_Dataset_
Begin
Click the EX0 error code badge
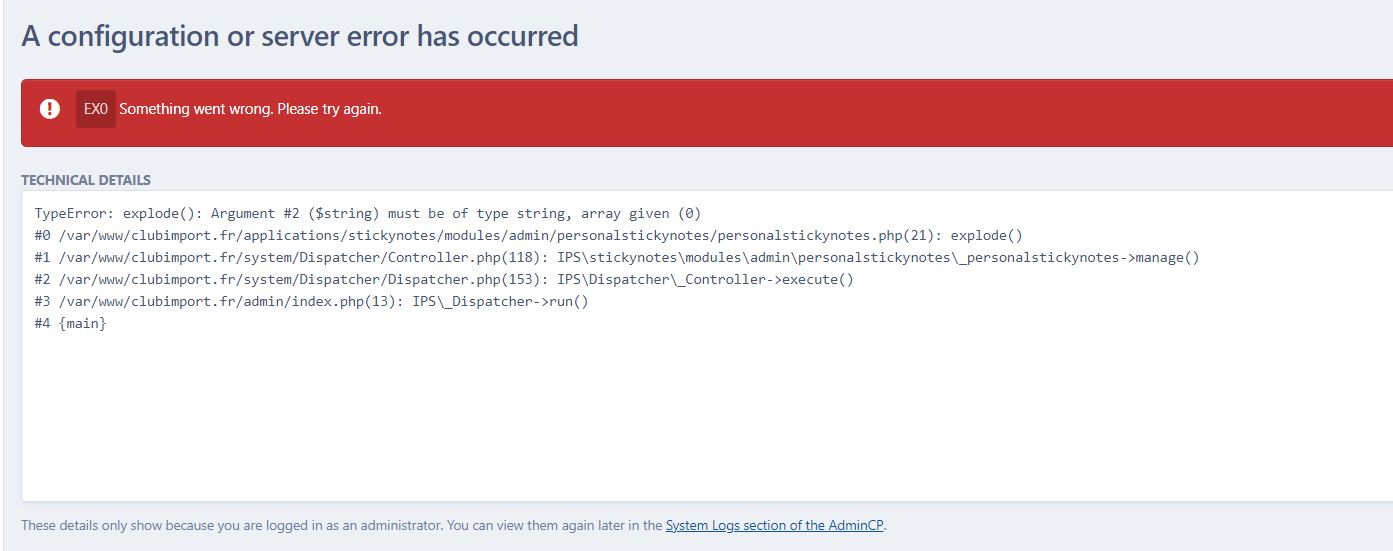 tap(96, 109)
End
Begin
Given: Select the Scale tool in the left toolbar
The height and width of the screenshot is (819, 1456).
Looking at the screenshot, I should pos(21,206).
End
_The task_
Copy the items verbatim, starting at the line with "Given: Select the" and ending with the line with "Looking at the", including both of those lines.

_Task response_
Given: Select the Scale tool in the left toolbar
The height and width of the screenshot is (819, 1456).
Looking at the screenshot, I should pos(21,206).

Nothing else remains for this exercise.